- _PROBLEMA 1_
Transcreva, do texto sobre as pessoas que morrem sozinhas, o trecho que se abre com as palavras que contêm "O autor da matéria" e se fecha com "acesso ao processo.".
- _PROBLEMA 2_
Responda, com base no texto sobre as pessoas que morrem sozinhas, às perguntas abaixo.
(a) Em que universidade Barbara J. King é professora de antropologia?
(b) Que cargo David Schlesinger ocupou na agência Reuters?
(c) Quem foi o editor do projeto?
- _PROBLEMA 3_
Dê continuidade ao texto sobre as pessoas que morrem sozinhas a partir do ponto em que ele termina.

- _TRECHO SELECIONADO_
------------------------------------------------------------

Um substituto para as pessoas que morrem sozinhas

Barbara J. King, professora de antropologia na universidade William & Mary, classificou a matéria como “um texto de jornalismo investigativo da maior importância, mas, por outro lado, um atoleiro em termos de ética”. À medida que lia a longa matéria, escreveu ela, “eu me sentia inquieta por estar me intrometendo numa vida privada e compreendendo que o homem em questão não tinha direito a se pronunciar sobre a maneira pela qual o mundo sabia como ele vivia”.

E David Schlesinger, de Hong Kong, ex-editor-chefe da agência Reuters, escreveu: “Eu apreciei a matéria, mas me preocupo bastante com o fato de que a própria solidão do cidadão o tenha tornado presa fácil para uma matéria que, ao que parece, teria manifestado sua oposição se ele estivesse vivo e se isso lhe tivesse sido perguntado.”

O autor da matéria e o editor disseram-me que essas questões foram levadas em consideração à medida que era feita a pesquisa e o texto ia sendo escrito. Michael Luo, editor do projeto, disse-me que Kleinfield discutiu a matéria com Frank Bertone, que era o melhor amigo de George Best nos últimos tempos de sua vida, assim como o fez com as pessoas citadas em seu testamento. “Todos eles, sem exceção, gostaram da ideia da matéria e acharam que George se iria divertir com ela”. Esse, segundo Michael Luo, foi um fator importante para levar a ideia em frente. Ele acrescentou que os obstáculos legais à divulgação de toda a matéria foram eliminados quando um juiz determinou que o jornal tivesse acesso ao processo.

Kleinfield escreveu num e-mail que “a acumulação de lixo e o estado em que estava o apartamento foram importantes para compreender como ele terminou ficando sozinho e um ponto crucial para a produção da matéria foi a tentativa de compreender por que as pessoas acabam morrendo sozinhas”. Ele disse que George Bell “fazia o papel de substituto para todas as pessoas que morrem sozinhas”.

------------------------------------------------------------

Dados brutos
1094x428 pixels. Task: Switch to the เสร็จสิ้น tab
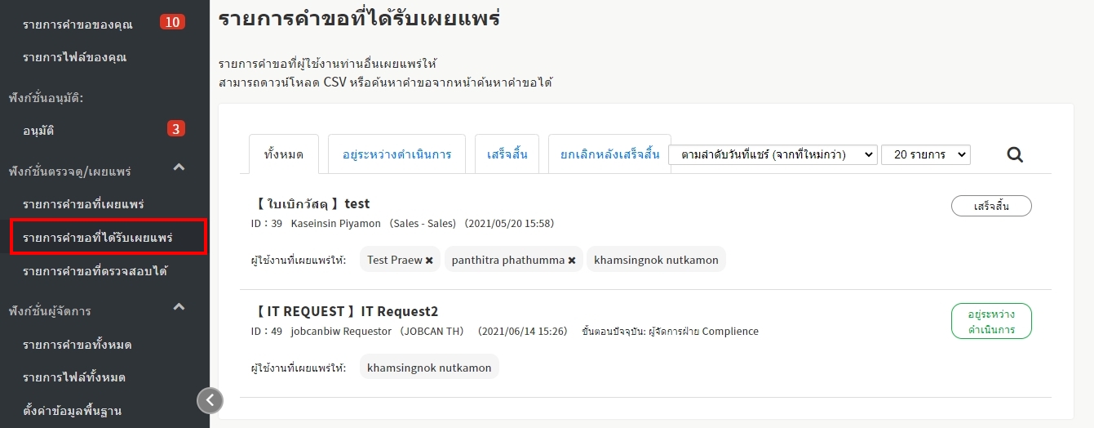[x=507, y=154]
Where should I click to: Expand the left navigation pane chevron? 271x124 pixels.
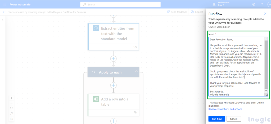pos(3,20)
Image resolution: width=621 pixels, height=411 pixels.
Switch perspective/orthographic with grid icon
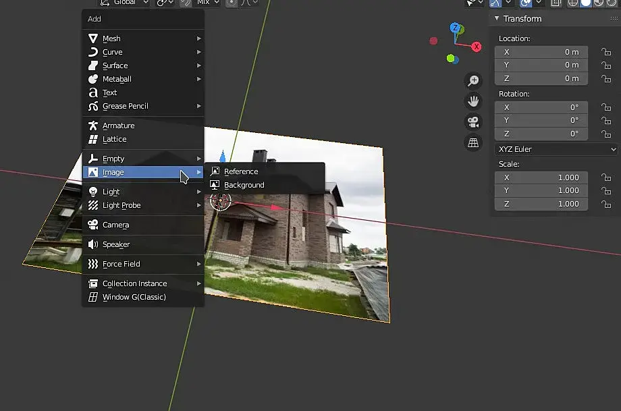click(474, 143)
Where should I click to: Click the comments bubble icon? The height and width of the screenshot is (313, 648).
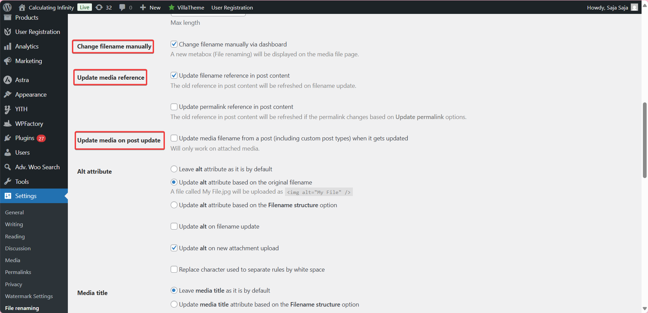point(122,7)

------------------------------------------------------------

- _RESULTADO FINAL 1_
O autor da matéria e o editor disseram-me que essas questões foram levadas em consideração à medida que era feita a pesquisa e o texto ia sendo escrito. Michael Luo, editor do projeto, disse-me que Kleinfield discutiu a matéria com Frank Bertone, que era o melhor amigo de George Best nos últimos tempos de sua vida, assim como o fez com as pessoas citadas em seu testamento. “Todos eles, sem exceção, gostaram da ideia da matéria e acharam que George se iria divertir com ela”. Esse, segundo Michael Luo, foi um fator importante para levar a ideia em frente. Ele acrescentou que os obstáculos legais à divulgação de toda a matéria foram eliminados quando um juiz determinou que o jornal tivesse acesso ao processo.

- _RESULTADO FINAL 2_
(a) Na universidade William & Mary.
(b) Foi editor-chefe.
(c) Michael Luo.

- _RESULTADO FINAL 3_
A exploração completa de uma vida e morte

A reação dos leitores tocou nesse ponto, disse Kleinfield. Muitos deles escreveram-lhe dizendo que iam “parar de acumular lixo devido à preocupação de que se pudessem tornar viciados e começar a se isolar de tudo. Isso foi uma das mudanças de comportamento provocadas pela matéria. Uma mudança maior, evidentemente, seria aproximar-se das outras pessoas e partilhar sua vida com elas”.

Perguntei ao editor-executivo, Dean Baquet, sobre suas preocupações com a privacidade. “Não acho que a matéria abordasse questões éticas”, disse Baquet. “Não ofende ninguém e é sobre uma verdade mais ampla.” A matéria, segundo Baquet, deu à vida de George Bell um significado enorme e teve um impacto positivo para muitas pessoas.

Os jornalistas esbarram frequentemente em questões de privacidade, principalmente quando estão escrevendo sobre as vidas de pessoas comuns. Uma coisa é fazer revelações sobre pessoas e instituições poderosas, muitas das quais têm assessores de imprensa ou agências de relações públicas para representá-las. E outra, muito diferente, é por a descoberto a vida privada de alguém.

A maioria dos jornalistas – e tenho certeza que esse é o caso de Kleinfield, que é um dos melhores – tem consciência disso e esforça-se por garantir que as pessoas comuns compreendam os efeitos de uma investigação pública, que poderá, inclusive, lhes servir de trampolim para um palco global. A síntese jornalística seria “proteger as pessoas de si próprias”. (A jornalista e escritora Joan Didion tinha uma visão muito mais sombria da tensão entre fonte e sujeito. “Os jornalistas”, notava ela, “estão sempre vendendo alguém.”)

Quando a pessoa morre, surgem diferentes tipos de questões, principalmente quando essa morte não envolve parentes conhecidos. Ao escrever sobre George Bell, o Times tomou a decisão de que um bem maior poderia ser servido por meio de uma exploração completa de sua vida e morte. Embora eu compartilhe das legítimas preocupações dos leitores, acho que essa decisão foi razoável. A matéria que dela resultou iluminou e comoveu muitas pessoas – e fez a diferença. É isso que faz o melhor jornalismo.

Espero que George Bell tivesse concordado com isso. Porém, apesar de tudo o que aprendemos sobre a vida e a morte deste homem solitário, isso é algo que nunca poderemos saber.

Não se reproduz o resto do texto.